Source document:
◆ ◆ ◆

Why not level-set with the students, how you expect them to behave and treat one another – gracious professionalism, treat each other as you’d want to be treated, don’t be a jerk, however you want to frame it – and set expectations that if someone behaves inappropriately, private communications should be screenshotted, shown, shared, to a mentor or teacher who will handle the situation appropriately? See something, say something, as it were. Reinforce these norms, and perhaps even have as part of your team application or enrollment, a form that contains these expectations, that they sign saying they’re aware of them.

Precaution.

They’re enabled, sure, and used occasionally, but the long and the short is that it’s simpler to enforce proper communication standards (remember, student/adult minimum participants in conversations and all that) if DMs aren’t being used.

The team also uses email, text, etc. for other communications, or stuff that needs to find parents.

I greatly appreciate all of the insight so far. I understand that DMs shouldn’t be monitored and if there is concern about what goes on in them than there are better ways to do that than constant moderation. To clarify the need for communication blocking is that students will use it during school and in the middle of the night which generally distracts them from sleep and school work.

Rather than just alternatives, what form of communication does your team or agency use and why did you choose it over others like it?

P.S.: I am just a student on the team, and am just relaying the questions and concerns described by my mentors and coaches.

As noted previously, this is a losing battle. If they can’t chat through your team’s chosen communication medium, there’s another 100+ platforms they’ll go to. By restricting communication on the team platform you’re plugging the metaphorical leak instead of repairing the hole in the ship. Use this issue as a way to reframe the team culture around communication instead of trying to fix it halfway.

◆ ◆ ◆

Supplied records:
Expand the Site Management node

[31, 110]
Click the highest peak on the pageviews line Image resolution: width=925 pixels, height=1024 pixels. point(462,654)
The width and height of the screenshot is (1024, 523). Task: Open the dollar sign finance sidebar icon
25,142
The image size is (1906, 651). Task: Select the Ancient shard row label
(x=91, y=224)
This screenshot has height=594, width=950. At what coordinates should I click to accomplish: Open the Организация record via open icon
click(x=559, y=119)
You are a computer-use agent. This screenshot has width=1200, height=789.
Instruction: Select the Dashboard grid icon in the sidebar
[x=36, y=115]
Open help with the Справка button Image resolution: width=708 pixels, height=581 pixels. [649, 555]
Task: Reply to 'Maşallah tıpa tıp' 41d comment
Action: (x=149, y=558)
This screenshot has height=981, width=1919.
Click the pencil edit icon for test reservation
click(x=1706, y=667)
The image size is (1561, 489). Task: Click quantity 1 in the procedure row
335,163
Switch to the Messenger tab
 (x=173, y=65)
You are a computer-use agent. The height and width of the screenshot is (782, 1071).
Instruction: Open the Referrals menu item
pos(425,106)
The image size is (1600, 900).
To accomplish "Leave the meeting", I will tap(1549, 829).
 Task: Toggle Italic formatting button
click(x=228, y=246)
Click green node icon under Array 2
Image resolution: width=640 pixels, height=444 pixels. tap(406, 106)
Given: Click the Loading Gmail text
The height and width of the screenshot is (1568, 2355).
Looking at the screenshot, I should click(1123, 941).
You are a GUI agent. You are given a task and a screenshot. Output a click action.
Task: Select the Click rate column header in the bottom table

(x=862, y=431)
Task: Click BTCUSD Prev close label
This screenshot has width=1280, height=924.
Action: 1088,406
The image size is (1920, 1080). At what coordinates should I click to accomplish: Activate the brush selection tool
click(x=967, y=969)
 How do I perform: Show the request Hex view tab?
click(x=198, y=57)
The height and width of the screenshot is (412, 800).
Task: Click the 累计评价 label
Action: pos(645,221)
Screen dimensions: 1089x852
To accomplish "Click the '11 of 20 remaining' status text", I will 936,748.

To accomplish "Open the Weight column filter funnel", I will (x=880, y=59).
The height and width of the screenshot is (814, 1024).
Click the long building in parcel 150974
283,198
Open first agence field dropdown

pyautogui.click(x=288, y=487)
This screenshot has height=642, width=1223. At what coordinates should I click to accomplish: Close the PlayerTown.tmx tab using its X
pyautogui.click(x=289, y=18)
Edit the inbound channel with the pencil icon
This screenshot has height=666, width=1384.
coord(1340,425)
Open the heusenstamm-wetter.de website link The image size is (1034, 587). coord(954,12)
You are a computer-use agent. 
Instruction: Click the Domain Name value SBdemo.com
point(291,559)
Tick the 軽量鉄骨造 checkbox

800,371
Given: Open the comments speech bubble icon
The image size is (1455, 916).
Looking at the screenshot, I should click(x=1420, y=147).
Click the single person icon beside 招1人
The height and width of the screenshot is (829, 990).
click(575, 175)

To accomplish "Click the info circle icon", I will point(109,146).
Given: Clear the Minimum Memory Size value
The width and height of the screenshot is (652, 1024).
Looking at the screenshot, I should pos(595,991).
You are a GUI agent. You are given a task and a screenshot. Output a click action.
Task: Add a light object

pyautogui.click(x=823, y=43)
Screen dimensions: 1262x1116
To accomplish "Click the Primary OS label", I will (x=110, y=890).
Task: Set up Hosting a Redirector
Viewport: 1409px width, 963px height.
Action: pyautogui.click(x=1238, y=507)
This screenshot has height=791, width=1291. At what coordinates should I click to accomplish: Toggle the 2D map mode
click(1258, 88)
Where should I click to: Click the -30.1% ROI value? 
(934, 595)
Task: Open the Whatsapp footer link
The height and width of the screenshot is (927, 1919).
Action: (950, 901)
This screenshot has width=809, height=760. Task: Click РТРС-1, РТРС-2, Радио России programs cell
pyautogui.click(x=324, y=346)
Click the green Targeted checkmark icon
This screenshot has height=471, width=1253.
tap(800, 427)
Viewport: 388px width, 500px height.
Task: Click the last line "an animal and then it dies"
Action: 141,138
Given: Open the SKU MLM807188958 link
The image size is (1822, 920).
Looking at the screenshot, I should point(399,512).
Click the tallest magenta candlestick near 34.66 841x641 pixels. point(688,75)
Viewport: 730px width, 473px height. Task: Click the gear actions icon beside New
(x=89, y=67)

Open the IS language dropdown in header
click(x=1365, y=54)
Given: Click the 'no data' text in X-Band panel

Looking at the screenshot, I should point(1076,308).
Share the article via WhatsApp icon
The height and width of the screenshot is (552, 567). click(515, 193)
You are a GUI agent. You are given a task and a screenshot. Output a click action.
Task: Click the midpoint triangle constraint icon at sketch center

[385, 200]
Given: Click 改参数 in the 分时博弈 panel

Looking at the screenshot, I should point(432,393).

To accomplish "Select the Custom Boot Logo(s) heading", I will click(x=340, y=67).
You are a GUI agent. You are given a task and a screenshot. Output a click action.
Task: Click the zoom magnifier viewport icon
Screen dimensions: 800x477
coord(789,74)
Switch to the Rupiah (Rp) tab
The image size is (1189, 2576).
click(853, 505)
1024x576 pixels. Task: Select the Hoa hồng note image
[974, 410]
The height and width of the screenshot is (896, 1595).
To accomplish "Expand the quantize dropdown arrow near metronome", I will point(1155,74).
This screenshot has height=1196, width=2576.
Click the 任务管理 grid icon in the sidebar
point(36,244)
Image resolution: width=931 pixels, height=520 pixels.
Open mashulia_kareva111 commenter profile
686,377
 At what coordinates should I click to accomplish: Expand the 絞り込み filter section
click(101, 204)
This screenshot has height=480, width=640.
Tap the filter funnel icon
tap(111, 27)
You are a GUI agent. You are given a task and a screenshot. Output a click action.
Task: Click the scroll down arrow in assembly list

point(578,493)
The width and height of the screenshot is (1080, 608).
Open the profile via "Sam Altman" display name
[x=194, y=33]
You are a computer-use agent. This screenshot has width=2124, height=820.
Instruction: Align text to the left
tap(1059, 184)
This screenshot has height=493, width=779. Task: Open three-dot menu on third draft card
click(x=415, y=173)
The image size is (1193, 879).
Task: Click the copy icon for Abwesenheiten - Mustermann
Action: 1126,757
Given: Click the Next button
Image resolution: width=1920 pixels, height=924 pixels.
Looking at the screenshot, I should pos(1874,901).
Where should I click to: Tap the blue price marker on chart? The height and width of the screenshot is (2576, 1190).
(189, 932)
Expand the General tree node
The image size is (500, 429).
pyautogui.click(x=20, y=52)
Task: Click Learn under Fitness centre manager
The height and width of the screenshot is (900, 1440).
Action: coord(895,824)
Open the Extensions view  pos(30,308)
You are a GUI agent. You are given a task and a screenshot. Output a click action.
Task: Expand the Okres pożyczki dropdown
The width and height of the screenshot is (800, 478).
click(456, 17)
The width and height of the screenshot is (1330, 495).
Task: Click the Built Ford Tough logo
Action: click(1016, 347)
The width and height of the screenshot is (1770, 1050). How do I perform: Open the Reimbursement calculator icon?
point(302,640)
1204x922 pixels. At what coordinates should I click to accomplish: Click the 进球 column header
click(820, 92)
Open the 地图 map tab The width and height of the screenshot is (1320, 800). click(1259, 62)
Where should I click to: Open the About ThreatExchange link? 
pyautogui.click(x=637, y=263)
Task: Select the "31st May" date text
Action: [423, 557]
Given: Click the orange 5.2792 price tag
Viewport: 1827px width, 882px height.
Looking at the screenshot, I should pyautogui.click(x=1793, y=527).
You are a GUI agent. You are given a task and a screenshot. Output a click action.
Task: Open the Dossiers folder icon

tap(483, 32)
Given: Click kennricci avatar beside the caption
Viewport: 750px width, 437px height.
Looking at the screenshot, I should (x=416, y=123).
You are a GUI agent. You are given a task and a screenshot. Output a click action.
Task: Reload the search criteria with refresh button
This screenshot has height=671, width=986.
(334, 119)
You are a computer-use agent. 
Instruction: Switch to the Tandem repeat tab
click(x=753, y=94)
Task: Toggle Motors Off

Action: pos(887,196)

◆ ◆ ◆

Parts of the exercise:
• 1. In the thread about team communication, reproduce the passage that begins at the words "Precaution." and stops after "others like it?".
• 2. According to the thread about team communication, why is restricting communication on the team platform a losing battle?

Results in order:
• 1.
Precaution.

They’re enabled, sure, and used occasionally, but the long and the short is that it’s simpler to enforce proper communication standards (remember, student/adult minimum participants in conversations and all that) if DMs aren’t being used.

The team also uses email, text, etc. for other communications, or stuff that needs to find parents.

I greatly appreciate all of the insight so far. I understand that DMs shouldn’t be monitored and if there is concern about what goes on in them than there are better ways to do that than constant moderation. To clarify the need for communication blocking is that students will use it during school and in the middle of the night which generally distracts them from sleep and school work.

Rather than just alternatives, what form of communication does your team or agency use and why did you choose it over others like it?

• 2. If students can't chat through the team's chosen communication medium, there are more than 100 other platforms they will go to instead. Restricting the team platform only plugs the metaphorical leak rather than repairing the hole in the ship.